[Records supplied — start]

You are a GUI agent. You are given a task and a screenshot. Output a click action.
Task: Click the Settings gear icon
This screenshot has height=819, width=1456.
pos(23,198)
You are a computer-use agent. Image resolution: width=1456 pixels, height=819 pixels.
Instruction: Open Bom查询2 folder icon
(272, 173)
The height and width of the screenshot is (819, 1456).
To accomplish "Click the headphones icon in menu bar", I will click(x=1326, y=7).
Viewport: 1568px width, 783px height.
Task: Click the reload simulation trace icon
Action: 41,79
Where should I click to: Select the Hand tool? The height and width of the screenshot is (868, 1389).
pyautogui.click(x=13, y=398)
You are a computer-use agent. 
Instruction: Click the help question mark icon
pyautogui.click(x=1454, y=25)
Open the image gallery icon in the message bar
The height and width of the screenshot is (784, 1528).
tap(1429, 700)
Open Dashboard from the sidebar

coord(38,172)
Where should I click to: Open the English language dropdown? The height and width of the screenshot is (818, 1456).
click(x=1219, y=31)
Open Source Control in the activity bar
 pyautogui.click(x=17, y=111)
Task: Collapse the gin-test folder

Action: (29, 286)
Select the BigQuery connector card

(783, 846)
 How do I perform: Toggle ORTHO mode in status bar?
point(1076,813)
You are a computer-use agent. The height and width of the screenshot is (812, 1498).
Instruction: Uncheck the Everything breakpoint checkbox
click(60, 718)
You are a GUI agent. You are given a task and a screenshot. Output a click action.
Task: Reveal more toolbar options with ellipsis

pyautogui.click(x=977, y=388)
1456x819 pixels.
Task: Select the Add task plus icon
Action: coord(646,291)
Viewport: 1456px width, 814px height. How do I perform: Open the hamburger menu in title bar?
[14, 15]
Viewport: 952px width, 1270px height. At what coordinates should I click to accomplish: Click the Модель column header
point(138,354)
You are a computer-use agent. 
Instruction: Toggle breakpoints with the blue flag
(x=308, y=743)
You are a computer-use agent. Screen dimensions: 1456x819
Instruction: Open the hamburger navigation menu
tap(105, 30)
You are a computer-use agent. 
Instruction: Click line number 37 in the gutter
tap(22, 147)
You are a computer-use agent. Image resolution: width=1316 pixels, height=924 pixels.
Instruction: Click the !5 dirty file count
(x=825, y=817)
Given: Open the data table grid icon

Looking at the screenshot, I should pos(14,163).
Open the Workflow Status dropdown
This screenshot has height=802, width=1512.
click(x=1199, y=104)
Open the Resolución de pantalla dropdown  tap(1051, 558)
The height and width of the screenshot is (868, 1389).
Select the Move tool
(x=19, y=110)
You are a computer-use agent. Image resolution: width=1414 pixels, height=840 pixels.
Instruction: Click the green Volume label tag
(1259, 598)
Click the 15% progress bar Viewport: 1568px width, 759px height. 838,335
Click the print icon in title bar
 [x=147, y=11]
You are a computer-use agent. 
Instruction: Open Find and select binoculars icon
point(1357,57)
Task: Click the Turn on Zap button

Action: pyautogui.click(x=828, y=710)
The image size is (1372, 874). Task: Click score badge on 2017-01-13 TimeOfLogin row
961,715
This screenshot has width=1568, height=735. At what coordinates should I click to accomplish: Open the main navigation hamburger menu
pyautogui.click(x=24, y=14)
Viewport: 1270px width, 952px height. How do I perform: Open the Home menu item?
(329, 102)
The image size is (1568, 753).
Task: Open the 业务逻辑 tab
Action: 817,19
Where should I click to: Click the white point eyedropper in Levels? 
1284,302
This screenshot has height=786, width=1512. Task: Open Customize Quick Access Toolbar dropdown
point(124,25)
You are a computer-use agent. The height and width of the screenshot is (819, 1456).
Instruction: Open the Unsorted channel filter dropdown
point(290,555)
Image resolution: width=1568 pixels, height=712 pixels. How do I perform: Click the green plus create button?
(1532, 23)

[Records supplied — finish]

» **Try it**
Above are the records. Copy the lines beginning at the one that has "You are a computer-use agent. Screen" and ending with the one that has "You are a computer-use agent. Image resolution: width=1316", unchanged.

» **Response box**
You are a computer-use agent. Screen dimensions: 1456x819
Instruction: Open the hamburger navigation menu
tap(105, 30)
You are a computer-use agent. 
Instruction: Click line number 37 in the gutter
tap(22, 147)
You are a computer-use agent. Image resolution: width=1316 pixels, height=924 pixels.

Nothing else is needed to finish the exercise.